-- Opening Marker --

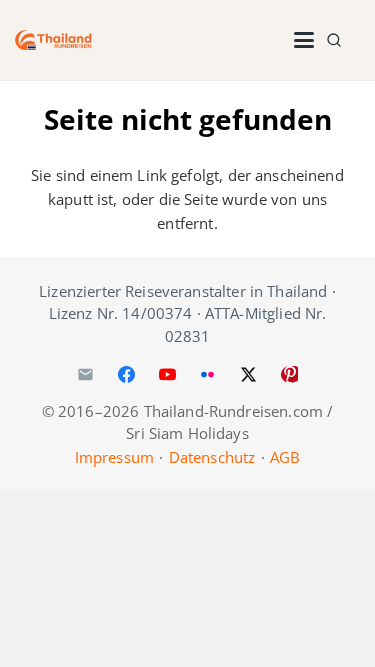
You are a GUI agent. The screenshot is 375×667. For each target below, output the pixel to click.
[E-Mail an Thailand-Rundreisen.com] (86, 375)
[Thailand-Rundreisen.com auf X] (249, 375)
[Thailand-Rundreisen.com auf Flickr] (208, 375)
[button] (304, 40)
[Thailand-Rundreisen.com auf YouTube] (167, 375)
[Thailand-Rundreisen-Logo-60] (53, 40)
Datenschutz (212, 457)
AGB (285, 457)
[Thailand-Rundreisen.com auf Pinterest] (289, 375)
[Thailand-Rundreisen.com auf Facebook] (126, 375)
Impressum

-- Closing Marker --

DIRECTIONS FOR THIS TASK:
Find the string "Rundreisen" in the data. Report each line it appears in.

SOLUTION TO THE EXERCISE:
[E-Mail an Thailand-Rundreisen.com] (86, 375)
[Thailand-Rundreisen.com auf X] (249, 375)
[Thailand-Rundreisen.com auf Flickr] (208, 375)
[Thailand-Rundreisen.com auf YouTube] (167, 375)
[Thailand-Rundreisen-Logo-60] (53, 40)
[Thailand-Rundreisen.com auf Pinterest] (289, 375)
[Thailand-Rundreisen.com auf Facebook] (126, 375)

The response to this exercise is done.